Jérémie Renier and Marine Vacth

Jérémie Renier and Marine Vacth

Such has been the influence of cinema's greatest master of suspense that many a film has been praised for being Hitchcockian, but in the case of this new film by François Ozon, the echo evoked is even more specific. In freely adapting a story by Joyce Carol Oates, Ozon brings to mind that phase of Hitchcock's career that gave us Vertigo and Marnie. However, echoing such work is one thing and equalling it is another. L'Amant Double is one of those films that received boos at the Cannes Film Festival and, as is certainly not always the case, I think that the reaction was justified.

For the first half of L'Amant Double there is enough pleasure to be had to suggest that the film may well have been misjudged by that audience. Its strange but intriguing tale concerns 25-year-old Chloé (Marine Vacth who did so well in Ozon's brilliant Jeune et Jolie in 2013) who is troubled enough to turn to a psychiatrist, Paul Meyer (Jérémie Renier), who becomes her lover. But then she discovers that he is hiding the existence of a very different twin brother, fellow psychologist Louis Delord (Renier again), and soon she is on his couch too and, more significantly, in his bed. The main appeal here lies in two elements: the fun that Renier has with his dual role and, for those who relish technique, the splendidly fluid direction by Ozon replete with mirror images and visual touches that play on the theme of doubles. That aspect is a joy.

But (and this is the big but) unless you have a taste for such things L'Amant Double becomes totally unhinged in its second half.
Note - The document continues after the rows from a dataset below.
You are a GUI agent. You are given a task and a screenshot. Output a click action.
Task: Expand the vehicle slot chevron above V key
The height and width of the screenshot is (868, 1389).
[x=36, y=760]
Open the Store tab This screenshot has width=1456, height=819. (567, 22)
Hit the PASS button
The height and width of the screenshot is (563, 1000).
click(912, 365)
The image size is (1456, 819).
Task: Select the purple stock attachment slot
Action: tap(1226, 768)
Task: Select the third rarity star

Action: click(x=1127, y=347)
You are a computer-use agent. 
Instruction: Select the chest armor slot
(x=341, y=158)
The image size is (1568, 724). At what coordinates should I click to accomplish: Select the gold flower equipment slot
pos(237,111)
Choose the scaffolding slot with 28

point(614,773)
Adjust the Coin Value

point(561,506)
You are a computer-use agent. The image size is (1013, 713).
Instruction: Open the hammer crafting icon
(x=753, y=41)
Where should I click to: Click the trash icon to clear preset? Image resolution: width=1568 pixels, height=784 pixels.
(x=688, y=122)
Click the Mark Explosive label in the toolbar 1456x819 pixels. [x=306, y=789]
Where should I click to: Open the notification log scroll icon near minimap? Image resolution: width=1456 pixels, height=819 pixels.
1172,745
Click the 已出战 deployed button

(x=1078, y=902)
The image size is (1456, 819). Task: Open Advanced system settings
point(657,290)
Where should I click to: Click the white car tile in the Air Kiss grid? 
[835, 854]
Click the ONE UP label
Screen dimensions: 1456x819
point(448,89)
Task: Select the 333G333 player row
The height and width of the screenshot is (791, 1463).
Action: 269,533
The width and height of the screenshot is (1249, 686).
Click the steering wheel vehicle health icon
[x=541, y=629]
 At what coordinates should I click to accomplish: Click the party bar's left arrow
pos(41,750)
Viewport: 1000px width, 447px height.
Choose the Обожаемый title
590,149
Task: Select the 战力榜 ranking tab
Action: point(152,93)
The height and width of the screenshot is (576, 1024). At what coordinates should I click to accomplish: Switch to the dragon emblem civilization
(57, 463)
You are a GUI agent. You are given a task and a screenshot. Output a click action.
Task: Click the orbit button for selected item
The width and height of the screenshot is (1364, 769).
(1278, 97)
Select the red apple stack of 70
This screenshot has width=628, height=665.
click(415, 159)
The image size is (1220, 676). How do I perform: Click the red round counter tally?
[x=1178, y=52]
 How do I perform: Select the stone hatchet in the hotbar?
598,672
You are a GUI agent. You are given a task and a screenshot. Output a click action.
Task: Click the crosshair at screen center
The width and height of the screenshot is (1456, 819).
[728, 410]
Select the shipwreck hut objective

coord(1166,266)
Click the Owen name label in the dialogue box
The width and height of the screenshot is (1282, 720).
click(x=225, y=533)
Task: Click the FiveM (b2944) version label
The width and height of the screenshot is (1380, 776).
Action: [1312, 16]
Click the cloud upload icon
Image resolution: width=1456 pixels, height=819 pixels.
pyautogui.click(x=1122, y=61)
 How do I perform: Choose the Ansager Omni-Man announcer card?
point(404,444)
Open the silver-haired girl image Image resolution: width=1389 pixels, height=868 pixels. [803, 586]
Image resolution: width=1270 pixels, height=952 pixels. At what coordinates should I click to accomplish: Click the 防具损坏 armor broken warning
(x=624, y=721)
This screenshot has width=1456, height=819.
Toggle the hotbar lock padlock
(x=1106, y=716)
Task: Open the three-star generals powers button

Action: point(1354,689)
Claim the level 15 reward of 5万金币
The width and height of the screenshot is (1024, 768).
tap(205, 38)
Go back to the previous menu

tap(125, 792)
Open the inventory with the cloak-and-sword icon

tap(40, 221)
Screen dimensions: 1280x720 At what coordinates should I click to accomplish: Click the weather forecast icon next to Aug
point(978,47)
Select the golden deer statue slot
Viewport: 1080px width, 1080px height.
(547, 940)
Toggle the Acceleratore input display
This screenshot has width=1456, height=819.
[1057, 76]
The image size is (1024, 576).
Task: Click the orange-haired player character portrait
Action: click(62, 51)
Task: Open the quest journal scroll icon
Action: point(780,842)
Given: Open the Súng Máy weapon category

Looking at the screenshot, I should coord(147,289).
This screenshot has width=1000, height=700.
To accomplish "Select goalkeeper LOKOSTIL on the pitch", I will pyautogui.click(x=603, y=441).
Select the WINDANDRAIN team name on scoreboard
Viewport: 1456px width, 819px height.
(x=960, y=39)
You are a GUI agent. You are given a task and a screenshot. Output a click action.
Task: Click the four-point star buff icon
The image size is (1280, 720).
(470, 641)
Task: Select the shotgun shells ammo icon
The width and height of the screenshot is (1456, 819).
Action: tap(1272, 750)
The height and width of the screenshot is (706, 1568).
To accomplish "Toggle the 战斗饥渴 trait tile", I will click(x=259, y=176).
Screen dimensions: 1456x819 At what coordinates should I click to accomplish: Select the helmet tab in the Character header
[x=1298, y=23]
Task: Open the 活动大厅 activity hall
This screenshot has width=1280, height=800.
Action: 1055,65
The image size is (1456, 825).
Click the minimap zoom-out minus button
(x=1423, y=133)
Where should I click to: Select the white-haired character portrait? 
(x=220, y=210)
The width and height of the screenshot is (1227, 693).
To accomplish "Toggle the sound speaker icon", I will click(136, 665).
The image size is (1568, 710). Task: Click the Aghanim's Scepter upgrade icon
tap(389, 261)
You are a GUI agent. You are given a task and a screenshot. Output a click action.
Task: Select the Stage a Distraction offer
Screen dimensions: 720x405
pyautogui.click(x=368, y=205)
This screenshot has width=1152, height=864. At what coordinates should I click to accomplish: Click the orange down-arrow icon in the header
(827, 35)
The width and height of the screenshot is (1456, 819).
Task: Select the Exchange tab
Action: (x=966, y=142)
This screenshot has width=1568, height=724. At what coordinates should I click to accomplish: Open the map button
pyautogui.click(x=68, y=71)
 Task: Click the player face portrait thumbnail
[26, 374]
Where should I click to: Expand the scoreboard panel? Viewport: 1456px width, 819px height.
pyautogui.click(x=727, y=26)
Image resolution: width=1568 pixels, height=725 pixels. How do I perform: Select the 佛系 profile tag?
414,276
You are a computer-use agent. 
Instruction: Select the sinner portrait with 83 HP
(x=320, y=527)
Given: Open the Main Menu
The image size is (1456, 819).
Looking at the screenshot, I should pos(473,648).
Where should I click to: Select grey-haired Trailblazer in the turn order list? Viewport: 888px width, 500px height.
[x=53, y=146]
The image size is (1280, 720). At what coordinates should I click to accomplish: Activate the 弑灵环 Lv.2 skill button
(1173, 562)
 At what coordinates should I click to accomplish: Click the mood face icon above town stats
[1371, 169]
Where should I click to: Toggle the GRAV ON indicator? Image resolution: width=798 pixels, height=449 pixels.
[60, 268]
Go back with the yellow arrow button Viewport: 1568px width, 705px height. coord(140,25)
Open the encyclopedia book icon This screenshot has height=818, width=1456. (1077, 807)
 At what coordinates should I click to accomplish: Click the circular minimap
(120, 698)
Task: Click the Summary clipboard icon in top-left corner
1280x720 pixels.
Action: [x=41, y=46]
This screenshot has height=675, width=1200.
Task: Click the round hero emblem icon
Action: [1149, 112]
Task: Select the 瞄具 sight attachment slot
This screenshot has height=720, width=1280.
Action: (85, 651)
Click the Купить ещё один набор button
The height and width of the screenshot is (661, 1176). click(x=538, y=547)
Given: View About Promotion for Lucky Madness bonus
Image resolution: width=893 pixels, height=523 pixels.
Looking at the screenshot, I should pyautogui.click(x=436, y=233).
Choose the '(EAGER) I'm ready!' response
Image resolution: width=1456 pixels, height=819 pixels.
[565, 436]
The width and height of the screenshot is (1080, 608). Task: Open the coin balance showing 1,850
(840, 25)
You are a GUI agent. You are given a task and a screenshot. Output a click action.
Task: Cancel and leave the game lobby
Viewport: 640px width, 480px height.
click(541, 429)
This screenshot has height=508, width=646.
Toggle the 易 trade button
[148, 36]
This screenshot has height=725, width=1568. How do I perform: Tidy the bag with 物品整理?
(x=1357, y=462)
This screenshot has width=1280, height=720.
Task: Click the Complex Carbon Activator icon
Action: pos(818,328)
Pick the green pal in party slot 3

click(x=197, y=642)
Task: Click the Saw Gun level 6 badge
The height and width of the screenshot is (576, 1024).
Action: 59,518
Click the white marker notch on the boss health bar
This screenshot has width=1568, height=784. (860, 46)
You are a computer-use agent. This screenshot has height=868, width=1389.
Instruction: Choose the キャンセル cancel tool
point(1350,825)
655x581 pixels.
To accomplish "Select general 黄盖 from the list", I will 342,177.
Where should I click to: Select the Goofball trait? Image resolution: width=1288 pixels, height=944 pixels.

You could fall back on the possibility that much of what we see exists only in Chloé's dreams (at least twice in the film we see her waking up), but it seems far more likely that we are being asked to go along with a narrative that becomes so preposterous as to be silly and for that reason the much stressed sex scenes incorporated, including one in which Chloé straps on a dildo, come to seem cheaply salacious. Pitched at this level what had started out as a kind of tongue-in-cheek entertainment somewhat akin to Verhoeven's far superior Elle becomes merely ridiculous. The film throws in a scene to disturb cat lovers and murder occurs without any ensuing investigation so perhaps we should after all think of it all as taking place in Chloé's mind! There may be some who like to embrace over-the-top material and who will take a different view, but I for one share the disappointment that many of Ozon's admirers expressed when this film had its premiere at Cannes.

MANSEL STIMPSON

Cast
: Marine Vacth, Jérémie Renier, Jacqueline Bisset, Myriam Boyer, Dominique Reymond, Fanny Sage.

Dir François Ozon, Pro Eric Altmayer and Nicolas Altmayer, Screenplay François Ozon with Philippe Piazzo, loosely based on the novel Lives of the Twins by Joyce Carol Oates, Ph Manu Dacosse, Art Dir Sylvie Olivé, Ed Laure Gardette, Music Philippe Rombi, Costumes Pascaline Chavanne. 

Mandarin Films/FOZ/Mars Films/France 2 Cinéma/Scope Pictures/Canal+/Ciné+-Curzon Artificial Eye.
108 mins. France/Belgium. 2017. Rel: 1 June 2018. Cert. 18.